▸ **Exercise requirements**
Look through the data below for the line with "Task: Close the upload invoice dialog" and the line with "Screen dimensions: 1143x536", then output those two and all lines in between, exactly as written.
-- Opening Marker --
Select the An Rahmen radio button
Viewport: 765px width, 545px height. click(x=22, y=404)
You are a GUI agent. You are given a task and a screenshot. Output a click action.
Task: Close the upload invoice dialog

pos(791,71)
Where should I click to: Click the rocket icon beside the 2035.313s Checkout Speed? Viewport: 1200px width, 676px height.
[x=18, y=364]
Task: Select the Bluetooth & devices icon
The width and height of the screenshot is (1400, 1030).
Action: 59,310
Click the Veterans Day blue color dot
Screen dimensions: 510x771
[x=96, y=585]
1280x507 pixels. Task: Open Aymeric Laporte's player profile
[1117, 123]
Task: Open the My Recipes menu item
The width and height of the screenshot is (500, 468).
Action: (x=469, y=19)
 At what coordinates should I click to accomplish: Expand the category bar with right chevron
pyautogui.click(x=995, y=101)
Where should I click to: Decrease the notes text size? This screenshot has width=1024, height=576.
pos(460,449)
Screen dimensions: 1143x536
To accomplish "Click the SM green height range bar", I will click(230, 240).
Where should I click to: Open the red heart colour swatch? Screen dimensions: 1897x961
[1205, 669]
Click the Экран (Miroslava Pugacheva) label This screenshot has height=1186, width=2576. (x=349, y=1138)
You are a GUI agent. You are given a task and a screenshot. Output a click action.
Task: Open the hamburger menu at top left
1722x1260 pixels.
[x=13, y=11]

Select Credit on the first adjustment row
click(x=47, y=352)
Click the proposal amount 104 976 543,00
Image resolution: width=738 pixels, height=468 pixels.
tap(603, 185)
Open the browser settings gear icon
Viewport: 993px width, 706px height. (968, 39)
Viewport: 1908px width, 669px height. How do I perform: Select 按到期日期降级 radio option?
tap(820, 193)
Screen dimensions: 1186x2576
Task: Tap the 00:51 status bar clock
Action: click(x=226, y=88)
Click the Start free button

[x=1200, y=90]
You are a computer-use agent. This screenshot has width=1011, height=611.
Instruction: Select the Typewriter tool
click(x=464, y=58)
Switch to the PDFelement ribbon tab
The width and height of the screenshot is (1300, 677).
-- Closing Marker --
▸ **Problem solution**
Task: Close the upload invoice dialog

pos(791,71)
Where should I click to: Click the rocket icon beside the 2035.313s Checkout Speed? Viewport: 1200px width, 676px height.
[x=18, y=364]
Task: Select the Bluetooth & devices icon
The width and height of the screenshot is (1400, 1030).
Action: 59,310
Click the Veterans Day blue color dot
Screen dimensions: 510x771
[x=96, y=585]
1280x507 pixels. Task: Open Aymeric Laporte's player profile
[1117, 123]
Task: Open the My Recipes menu item
The width and height of the screenshot is (500, 468).
Action: (x=469, y=19)
 At what coordinates should I click to accomplish: Expand the category bar with right chevron
pyautogui.click(x=995, y=101)
Where should I click to: Decrease the notes text size? This screenshot has width=1024, height=576.
pos(460,449)
Screen dimensions: 1143x536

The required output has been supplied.